◆ **What to do**: Lines from the one containing "The image size" through the last line of the data are to be returned exactly, both ends included, minus any pictures.

Top of Source material

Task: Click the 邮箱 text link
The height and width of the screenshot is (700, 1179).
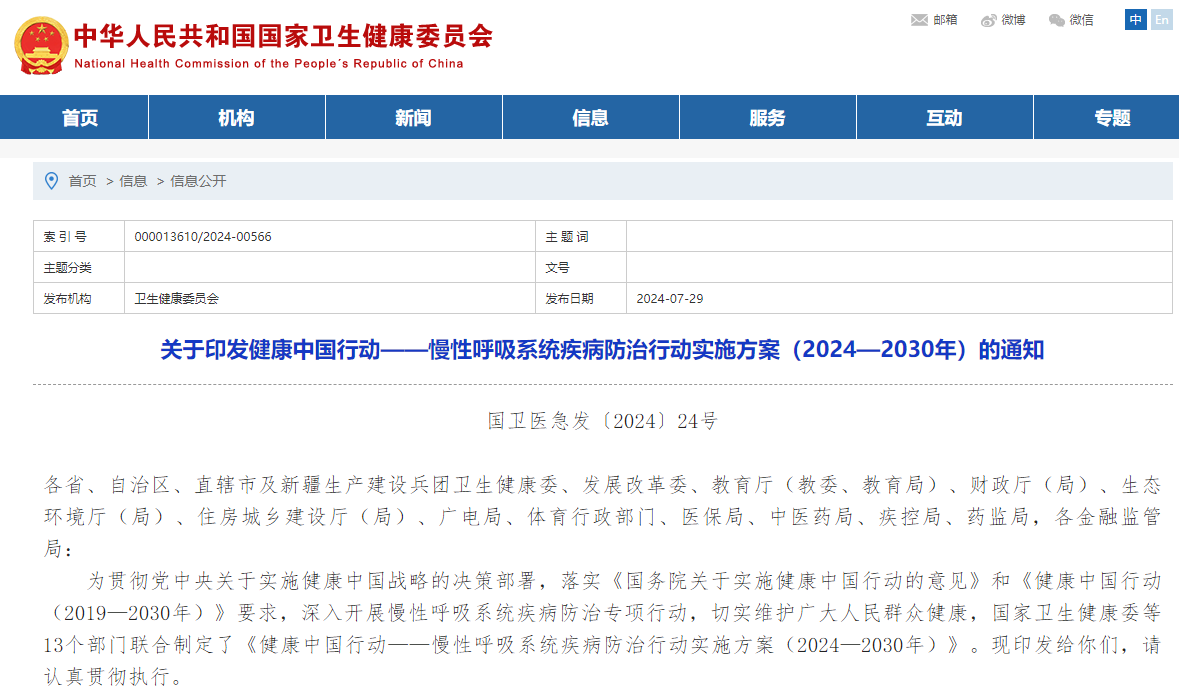Action: click(945, 20)
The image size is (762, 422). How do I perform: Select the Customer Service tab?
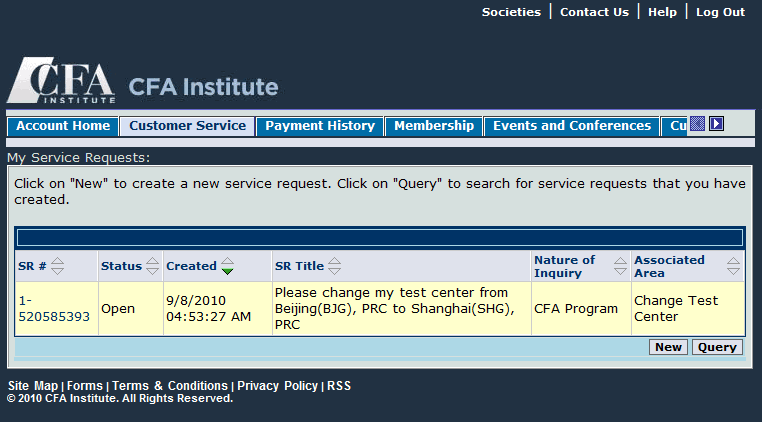(x=187, y=126)
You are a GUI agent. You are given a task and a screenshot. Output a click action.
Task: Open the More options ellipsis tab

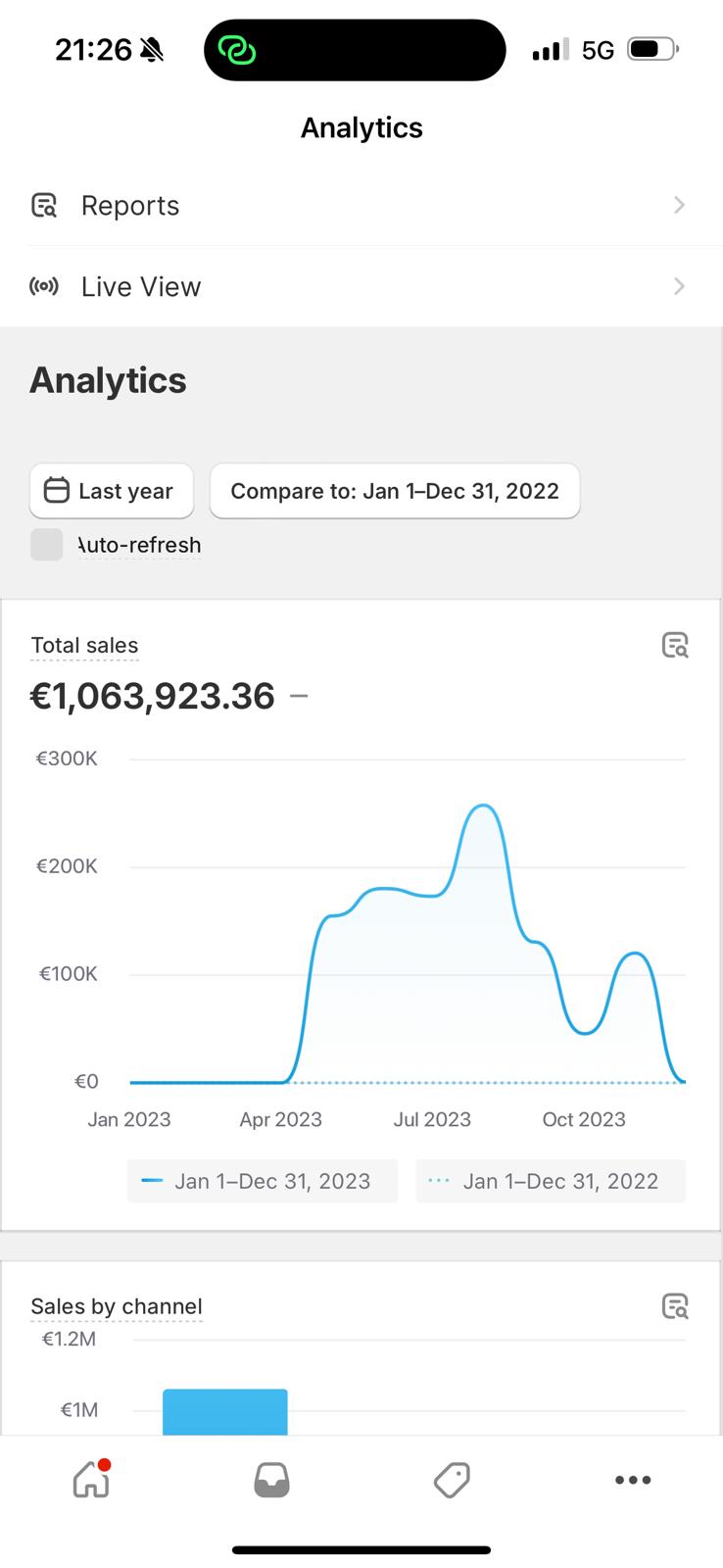click(x=633, y=1480)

Bottom of Source material

◆ **Task response**:
The image size is (762, 422). How do I perform: Select the Customer Service tab?
(x=187, y=126)
You are a GUI agent. You are given a task and a screenshot. Output a click action.
Task: Open the More options ellipsis tab

click(x=633, y=1480)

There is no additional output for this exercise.